Instructions to follow: The records follow. Transcribe only the lines from the line containing "Toggle the select-all" through the end, both ends included, and leave out the pictures.

Dataset records:
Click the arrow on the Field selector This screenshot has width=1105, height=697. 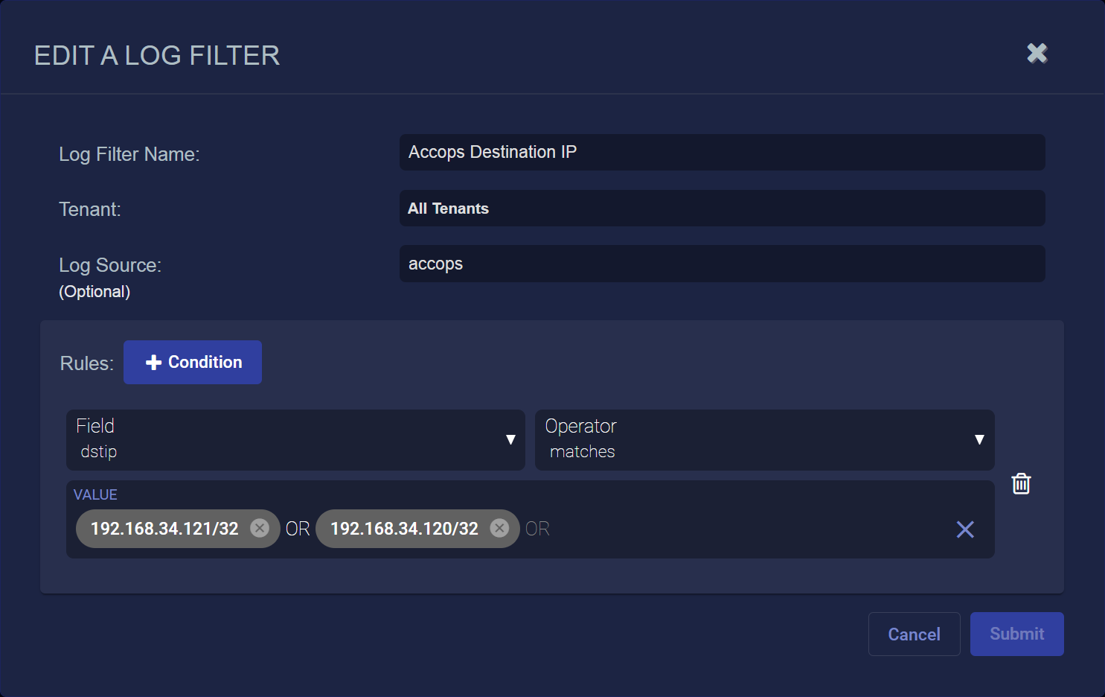click(x=510, y=440)
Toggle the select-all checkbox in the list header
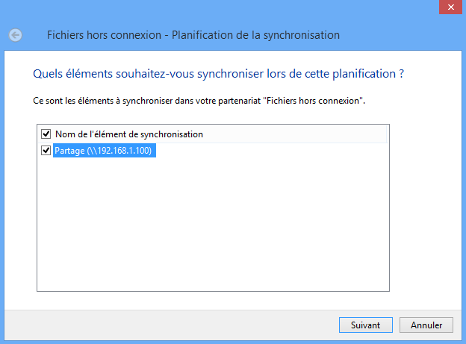 [x=46, y=134]
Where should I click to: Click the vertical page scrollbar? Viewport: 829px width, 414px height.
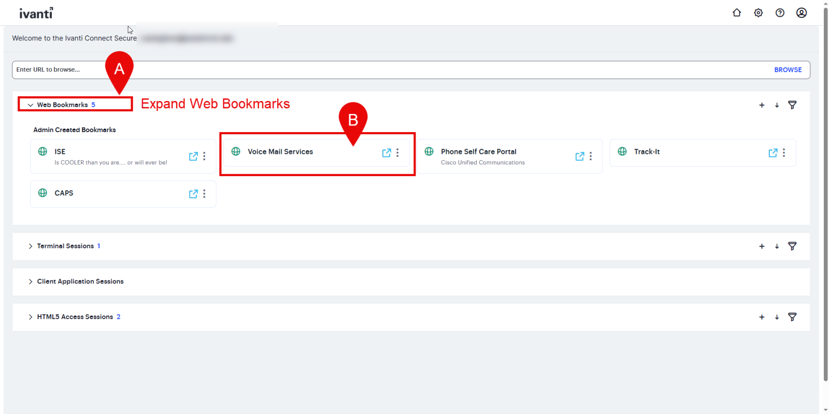825,207
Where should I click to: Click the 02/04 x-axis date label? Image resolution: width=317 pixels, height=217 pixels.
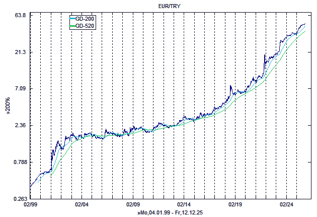tap(82, 205)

Task response:
Toggle the select-all checkbox in the list header
 [x=46, y=134]
Where should I click to: Click the vertical page scrollbar? Viewport: 829px width, 414px height.
825,207
Where should I click to: Click the 02/04 x-axis date label? Image resolution: width=317 pixels, height=217 pixels.
tap(82, 205)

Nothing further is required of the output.